During criminal proceedings, the criminal and penal prosecuting attorney (the prosecutor) must disclose the evidence collected by the police to the accused’s lawyer (the defence lawyer). The prosecutor will disclose the evidence to the accused, if the accused has chosen to self-represent.

If the police investigation reveals information about one or more aspects of your sexual activity, the prosecutor will disclose this information to the defence unless it is not relevant.

However, neither the defence lawyer nor the prosecutor will be able to use this evidence in the criminal proceedings without authorization from the judge.

Definition of sexual activity

Sexual activity means sex of any kind, whether or not you consented to it. It includes activity before, during and after the offence targeted by the proceedings.

For example, a sexual assault in the past, prostitution, a consensual relationship with the accused before or after the offence, and so on, are all sexual activities.

The notion of sexual activity also covers emails, text messages, chat messages, video recordings and other images with sexual content in which you feature or that are written or produced for sexual purposes.

Use in evidence of information about the victim’s sexual activity

A judge may allow information about your sexual activity to be produced in evidence at the trial.

The judge will make this decision only after receiving an application from the prosecutor or defence lawyer.

The information about your sexual activity cannot be used to show that you were more likely to have consented to the sexual activity that forms the subject-matter of the charge.

For example: you consented to sexual relations with the accused after the event for which charges were brought. The defence lawyer cannot imply that, as a result, you must have consented to the original incident.
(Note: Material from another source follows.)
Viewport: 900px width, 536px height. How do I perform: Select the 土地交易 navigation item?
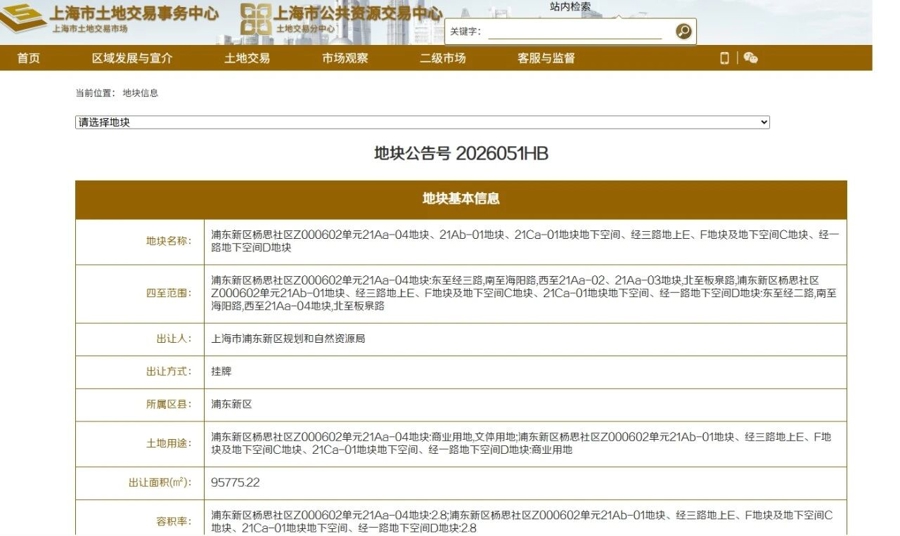point(247,58)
In addition, the information cannot be used to show that you are less worthy of belief.

Last, the information must be relevant to an issue at trial and concern specific instances of sexual activity, and must have significant probative value that is not substantially outweighed by the danger of prejudice to the proper administration of justice.

After receiving the application, the judge calls a hearing, in the absence of the jury and public. You are not required to attend the hearing.

If you attend, you may present arguments against the admission of the evidence. You may be represented by a lawyer free of charge, regardless of your financial situation.

Find a lawyer to represent you This hyperlink will open in a new window.

The prosecutor is also present at the hearing to present his or her point of view about the admission of the evidence.

Factors considered by the judge

In deciding whether or not to admit evidence about your sexual activity, the judge considers

  • the interests of justice, including the right of the accused to make a full answer and defence;
  • society’s interest in encouraging the reporting of sexual assault offences;
  • whether there is a reasonable prospect that the evidence will assist in arriving at a just determination in the case;
  • the need to remove from the fact-finding process any discriminatory belief or bias;
  • the risk that the evidence may unduly arouse sentiments of prejudice, sympathy or hostility in the jury (if a jury has been formed for the trial);
  • the potential prejudice to your personal dignity and right of privacy;
  • your right to personal security and protection.

Consequences of the judge’s decision

If the judge prohibits the use, as evidence, of information about your sexual activity, no person may publish or disseminate

  • the contents of the application to the judge to have the information admitted in evidence;
  • anything said or produced for the application or during the hearings;
  • any decision about the application and the supporting reasons.

If the judge agrees to the admission of the information in evidence, all the elements listed may be published.